**TRECHO:**
O Estado de S. Paulo, n. 46652, 10/07/2021. Política, p. A4

Análise: Instituições colocam impeachment no radar

Marcelo de Moraes


Ataques do presidente Jair Bolsonaro à democracia não são exatamente uma novidade, desde que ele passou a ocupar o Palácio do Planalto. Mas, até mesmo para os padrões do presidente, a ameaça de não haver eleições em 2022 e os ataques feitos ao presidente do Tribunal Superior Eleitoral (TSE) e ministro do Supremo Tribunal Luís Roberto Barroso ultrapassaram o nível de bravata e foram considerados preocupantes pelos principais líderes dos Poderes Legislativo e Judiciário. Especialmente, por terem vindo ao mesmo tempo em que as Forças Armadas emitiram uma nota criticando o presidente da CPI da Covid, senador Omar Aziz (PSD-AM). Antes que as ameaças à democracia se tornassem incontornáveis, as instituições colocaram a carta do impeachment na mesa de jogo.

**DADOS DE ENTRADA:**
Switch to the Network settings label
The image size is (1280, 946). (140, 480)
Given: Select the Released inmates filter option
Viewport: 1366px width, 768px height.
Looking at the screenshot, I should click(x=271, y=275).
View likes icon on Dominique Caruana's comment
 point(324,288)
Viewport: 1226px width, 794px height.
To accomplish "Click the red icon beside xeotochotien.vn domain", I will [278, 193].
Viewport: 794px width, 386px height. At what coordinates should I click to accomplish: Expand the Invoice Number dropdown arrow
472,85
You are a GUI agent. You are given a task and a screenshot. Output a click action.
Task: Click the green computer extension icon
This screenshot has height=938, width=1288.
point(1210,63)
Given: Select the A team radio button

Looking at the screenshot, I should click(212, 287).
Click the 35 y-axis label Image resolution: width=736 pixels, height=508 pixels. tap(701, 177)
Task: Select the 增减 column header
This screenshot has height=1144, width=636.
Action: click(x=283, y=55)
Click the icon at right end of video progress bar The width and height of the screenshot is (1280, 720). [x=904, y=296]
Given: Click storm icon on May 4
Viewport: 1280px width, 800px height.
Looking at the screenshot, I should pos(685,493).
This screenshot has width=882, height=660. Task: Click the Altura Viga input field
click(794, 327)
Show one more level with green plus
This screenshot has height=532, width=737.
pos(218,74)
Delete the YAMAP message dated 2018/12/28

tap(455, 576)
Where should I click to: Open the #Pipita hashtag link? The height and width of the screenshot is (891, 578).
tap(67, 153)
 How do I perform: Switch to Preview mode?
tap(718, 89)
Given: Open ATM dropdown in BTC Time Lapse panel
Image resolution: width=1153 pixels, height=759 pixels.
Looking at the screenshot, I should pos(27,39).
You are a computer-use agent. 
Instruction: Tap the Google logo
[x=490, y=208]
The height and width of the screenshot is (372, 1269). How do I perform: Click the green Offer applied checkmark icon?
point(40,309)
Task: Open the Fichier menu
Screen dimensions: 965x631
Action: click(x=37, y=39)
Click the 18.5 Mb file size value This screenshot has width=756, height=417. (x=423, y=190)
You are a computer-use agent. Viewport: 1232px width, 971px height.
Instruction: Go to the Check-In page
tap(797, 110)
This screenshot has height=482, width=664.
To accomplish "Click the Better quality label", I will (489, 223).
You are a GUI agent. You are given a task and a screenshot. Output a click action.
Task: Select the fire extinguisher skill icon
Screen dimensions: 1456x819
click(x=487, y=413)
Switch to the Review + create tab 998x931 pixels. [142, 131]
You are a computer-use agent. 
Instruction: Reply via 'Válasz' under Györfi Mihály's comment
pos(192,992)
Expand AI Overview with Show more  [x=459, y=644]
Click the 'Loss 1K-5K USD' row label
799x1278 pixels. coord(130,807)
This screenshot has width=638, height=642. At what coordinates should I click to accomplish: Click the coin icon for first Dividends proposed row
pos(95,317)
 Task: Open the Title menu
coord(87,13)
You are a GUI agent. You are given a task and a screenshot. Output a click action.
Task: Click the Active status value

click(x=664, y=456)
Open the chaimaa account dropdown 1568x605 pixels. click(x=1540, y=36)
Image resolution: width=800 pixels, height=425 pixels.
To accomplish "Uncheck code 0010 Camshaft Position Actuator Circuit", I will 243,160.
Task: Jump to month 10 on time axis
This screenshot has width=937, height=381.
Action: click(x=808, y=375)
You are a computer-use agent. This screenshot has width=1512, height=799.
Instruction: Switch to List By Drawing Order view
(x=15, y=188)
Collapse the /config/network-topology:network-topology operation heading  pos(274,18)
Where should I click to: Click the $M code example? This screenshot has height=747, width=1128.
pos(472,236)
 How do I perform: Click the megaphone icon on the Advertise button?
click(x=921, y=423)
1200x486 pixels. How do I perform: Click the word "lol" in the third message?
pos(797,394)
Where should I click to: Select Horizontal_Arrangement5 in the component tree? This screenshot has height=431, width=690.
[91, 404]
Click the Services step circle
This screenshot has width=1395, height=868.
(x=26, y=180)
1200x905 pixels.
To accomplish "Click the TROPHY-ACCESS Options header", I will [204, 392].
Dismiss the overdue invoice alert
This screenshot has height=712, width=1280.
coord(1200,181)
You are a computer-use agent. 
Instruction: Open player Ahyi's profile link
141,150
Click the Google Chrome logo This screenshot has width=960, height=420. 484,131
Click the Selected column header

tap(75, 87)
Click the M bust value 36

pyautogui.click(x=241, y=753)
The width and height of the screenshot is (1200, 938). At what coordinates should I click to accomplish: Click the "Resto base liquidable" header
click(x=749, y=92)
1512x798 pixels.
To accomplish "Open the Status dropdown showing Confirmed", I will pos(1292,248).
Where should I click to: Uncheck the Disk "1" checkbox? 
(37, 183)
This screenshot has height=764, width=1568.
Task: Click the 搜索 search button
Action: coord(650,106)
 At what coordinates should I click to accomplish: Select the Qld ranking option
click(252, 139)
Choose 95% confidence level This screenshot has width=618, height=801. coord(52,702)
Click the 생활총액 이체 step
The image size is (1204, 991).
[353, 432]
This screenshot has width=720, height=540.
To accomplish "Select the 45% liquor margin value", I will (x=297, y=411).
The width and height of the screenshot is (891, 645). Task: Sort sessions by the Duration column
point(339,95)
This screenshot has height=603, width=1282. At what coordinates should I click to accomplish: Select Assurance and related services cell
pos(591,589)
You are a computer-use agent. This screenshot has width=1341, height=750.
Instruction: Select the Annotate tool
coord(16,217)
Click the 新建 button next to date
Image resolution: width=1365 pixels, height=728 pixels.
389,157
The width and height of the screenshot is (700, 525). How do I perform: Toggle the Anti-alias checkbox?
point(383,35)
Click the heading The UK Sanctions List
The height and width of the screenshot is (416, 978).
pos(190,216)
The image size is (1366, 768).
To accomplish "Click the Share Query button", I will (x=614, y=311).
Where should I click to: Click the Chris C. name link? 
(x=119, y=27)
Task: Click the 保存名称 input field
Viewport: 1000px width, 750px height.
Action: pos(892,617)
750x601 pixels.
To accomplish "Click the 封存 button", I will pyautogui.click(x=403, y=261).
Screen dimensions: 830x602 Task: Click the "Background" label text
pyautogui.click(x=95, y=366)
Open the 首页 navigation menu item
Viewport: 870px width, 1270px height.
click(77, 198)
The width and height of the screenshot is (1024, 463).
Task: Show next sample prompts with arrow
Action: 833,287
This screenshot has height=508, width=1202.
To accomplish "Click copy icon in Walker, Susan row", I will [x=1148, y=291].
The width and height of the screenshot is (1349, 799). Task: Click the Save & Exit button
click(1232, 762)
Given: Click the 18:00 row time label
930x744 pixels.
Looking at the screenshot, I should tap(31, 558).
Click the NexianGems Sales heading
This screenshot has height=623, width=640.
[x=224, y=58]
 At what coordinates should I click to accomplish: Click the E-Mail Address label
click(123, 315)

**COMPLETE O SEGUINTE:**
a. Na análise sobre o impeachment, quem as Forças Armadas criticaram em nota?
b. Continue a análise sobre o impeachment a partir da última frase apresentada.
As entradas formam um material à parte.

**RESPOSTAS DADAS:**
a. O presidente da CPI da Covid, senador Omar Aziz (PSD-AM).

b.
Quando Barroso solta uma nota oficial dizendo, com todas as letras, que qualquer tentativa de impedir que as próximas eleições ocorram “viola princípios constitucionais e configura crime de responsabilidade”, ele está sendo claríssimo. Porque crime de responsabilidade é motivo para abertura de processo de impeachment do presidente. O mesmo termo foi repetido por outro ministro do STF, Alexandre de Moraes, que comandará o TSE em 2022, justamente no período eleitoral. Moraes reforçou o recado contra Bolsonaro, falando que “os brasileiros podem confiar nas instituições, na certeza de que, soberanamente, escolherão seus dirigentes nas eleições de 2022, com liberdade e sigilo do voto. Não serão admitidos atos contra a Democracia e o Estado de Direito, por configurar crimes comum e de responsabilidade”. Ou seja, para dois ministros do STF, o crime de responsabilidade se evidencia com a ameaça feita às eleições.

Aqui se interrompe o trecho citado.